Dobbiamo tener presente che anche per San Francesco di Sales non tutto è stato lineare e semplice. Nella sua giovinezza, riflettendo sul pensiero di sant’Agostino e di san Tommaso d’Aquino, ebbe una crisi profonda che lo indusse a interrogarsi sulla salvezza eterna: era un tema che lo inquietava tantissimo. Pregava intensamente, ma il dubbio lo tormentò in modo così forte che per alcune settimane non riuscì quasi del tutto a mangiare e dormire. Al culmine della prova, si recò nella chiesa dei Domenicani a Parigi, aprì il suo cuore e pregò così: Qualsiasi cosa accada, Signore, tu che tieni tutto nella tua mano, e le cui vie sono giustizia e verità; qualunque cosa tu abbia stabilito a mio riguardo …; tu che sei sempre giusto giudice e Padre misericordioso, io ti amerò, Signore […], ti amerò qui, o mio Dio, e spererò sempre nella tua misericordia, e sempre ripeterò la tua lode… O Signore Gesù, tu sarai sempre la mia speranza e la mia salvezza nella terra dei viventi (I Proc. Canon., vol I, art 4). È il momento in cui fa la scelta di Dio. Questo a testimonianza che le nostre fatiche sono appartenute anche ai santi. È il momento in cui scegliere tra la disperazione e l’abbandono fiducioso in Dio. Mi sembra un atteggiamento prezioso anche per questo nostro tempo in cui l’ansia sembra voler prendere il posto dell’affidamento. Non chiediamoci più che cosa farà Dio con noi: semplicemente amiamolo. Con altre parole è quello che chiese all’Ordine della Visitazione fondando questo nuovo ordine religioso: … voglio che le mie Figlie – egli scrive – non abbiano altro ideale che quello di glorificare [Nostro Signore] con la loro umiltà (Lettera a mons. de Marquemond, giugno 1615).

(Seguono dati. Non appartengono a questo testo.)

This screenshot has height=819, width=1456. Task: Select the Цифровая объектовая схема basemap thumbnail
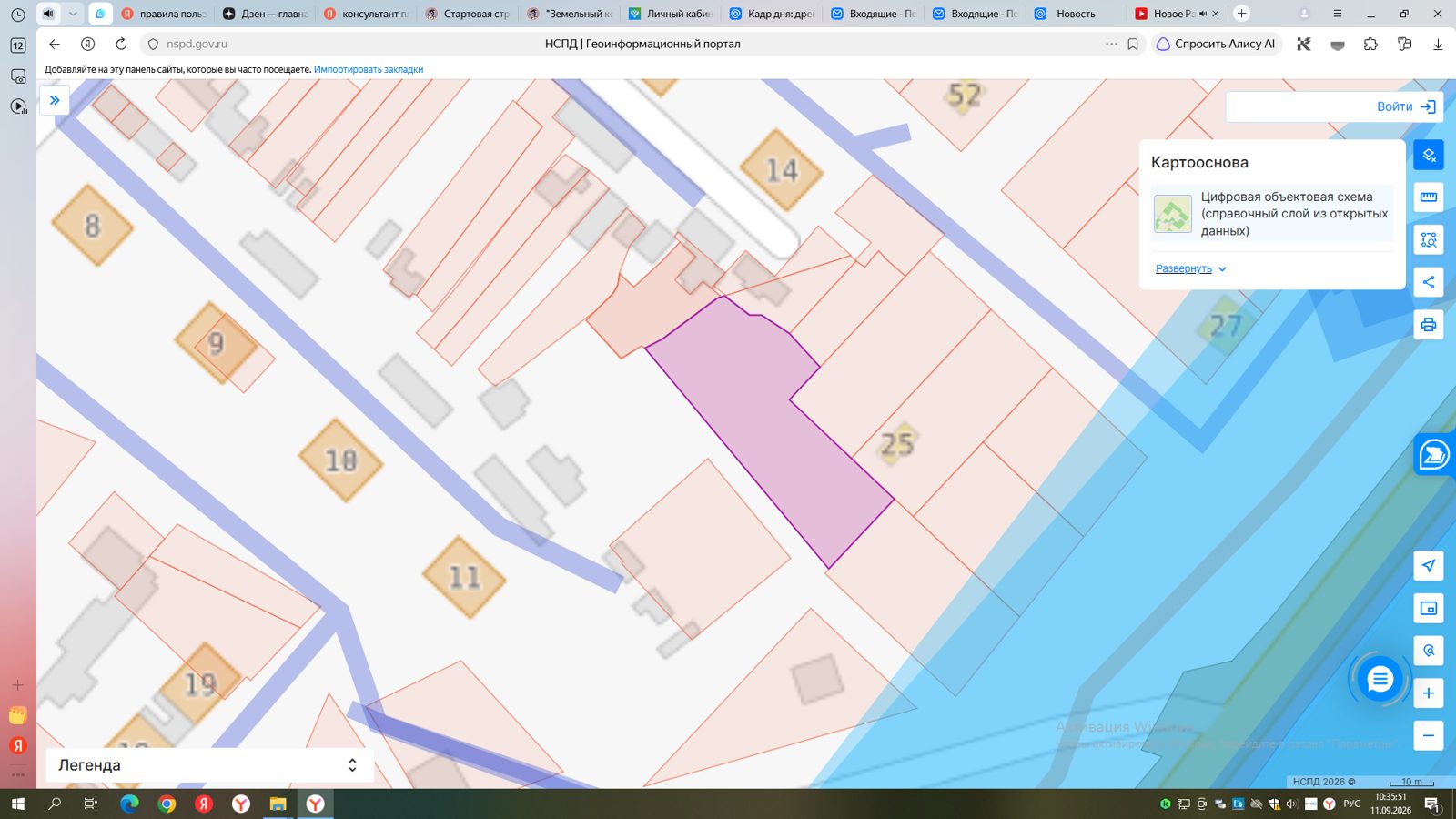pyautogui.click(x=1173, y=214)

Si avverte bene, leggendo il Teotimo, il trattato sull’amore di Dio, e ancor più le tante lettere di amicizia spirituale, quale conoscitore del cuore umano sia stato san Francesco di Sales. A santa Giovanna di Chantal scrive: Ecco la regola della nostra obbedienza che vi scrivo a caratteri grandi: Fare tutto per amore, niente per forza - amar più l'obbedienza che temere la disobbedienza. Vi lascio lo spirito di libertà, non già quello che esclude l’obbedienza, ché questa è la libertà del mondo; ma quello che esclude la violenza, l’ansia e lo scrupolo (Lettera del 14 ottobre 1604). E scrivendo alla moglie del presidente Brulart ci fa cogliere che il legame con Dio è normativo anche del legame con l’uomo: No, più nessuna cerimonia fra noi: i vincoli che ci uniscono non sono costituiti da funi di quella specie. Essi sono invariabili, incorruttibili ed eterni, poiché ci ameremo in cielo dello stesso amore di Gesù Cristo che ci unisce di cuore e di anima quaggiù.

 

In molte lettere traspare che ciò che conta per Francesco è la passione per la volontà di Dio. Così scrive alla signora di Villesavin: Carissima Figlia, voi non siete cristiana per fare la vostra volontà, ma per fare quella di Colui che vi ha adottata come sua figlia e sua erede eterna (cfr Rm 8,15-17). [...] Preghiamo Dio che ci conceda la grazia di vivere, durante questo pellegrinaggio, in modo così conforme alla sua volontà, che, arrivati alla patria celeste, possiamo rallegrarci d’esserci visti quaggiù e d’aver parlato dei misteri dell’eternità. [...] Che egli vi guidi sempre con la sua mano e vi conduca sulla via della sua santa volontà (cfr. Sal 73,24). In lui l’obbedienza non è fine a se stessa ma è sempre obbedienza all’amore e alle logiche dell’amore. Che l’amore, nella sua dimensione teologale, divina, sia la ragion d’essere di tutte le cose, san Francesco di Sales lo ha riassunto in una celebre frase: L’uomo è la perfezione dell’universo; lo spirito è la perfezione dell’uomo; l’amore è la perfezione dello spirito, e la carità è la perfezione dell’amore (Trattato dell’amore di Dio, libro X, cap. I). A tal proposito Benedetto XVI ha scritto: San Francesco di Sales con parabole che hanno talora il colpo d’ala della poesia, ricorda che l’uomo porta iscritta nel profondo di sé la nostalgia di Dio e che solo in Lui trova la vera gioia e la sua realizzazione più piena.

 

Francesco usava nei suoi scritti anche molte immagini per spiegarsi. Così scrisse alla Chantal: Ho visto, a Roma, un albero piantato dal beato san Domenico. Tutti vanno a vederlo e lo amano per amore di colui che l’ha piantato. Ora, io, avendo visto in voi l’albero del desiderio della santità che nostro Signore ha piantato nella vostra anima, ho preso ad amarlo teneramente, godo a contemplarlo più ora che quando ero presente, e vi esorto a fare altrettanto e a dire con me: Dio ti faccia crescere, o bell’albero che Dio ha piantato; divino seme celeste, Dio si compiaccia di farti produrre frutti nella giusta stagione; e quando li avrai prodotti, Dio voglia ripararti dal vento, che fa cadere i frutti al suolo, dove le bestie li vanno a mangiare. È bella questa immagine che Francesco ci presenta: vi è piantato nella nostra anima l’albero del desiderio della santità. Chiediamo a san Francesco di Sales che quest’albero porti frutti abbondanti in noi e nei giovani che ci sono affidati nella missione salesiana. Affinché questo accada facciamo nostre queste parole del nostro patrono scritte alla Chantal: In Lui e per Lui, il nostro cuore è unico e indivisibile.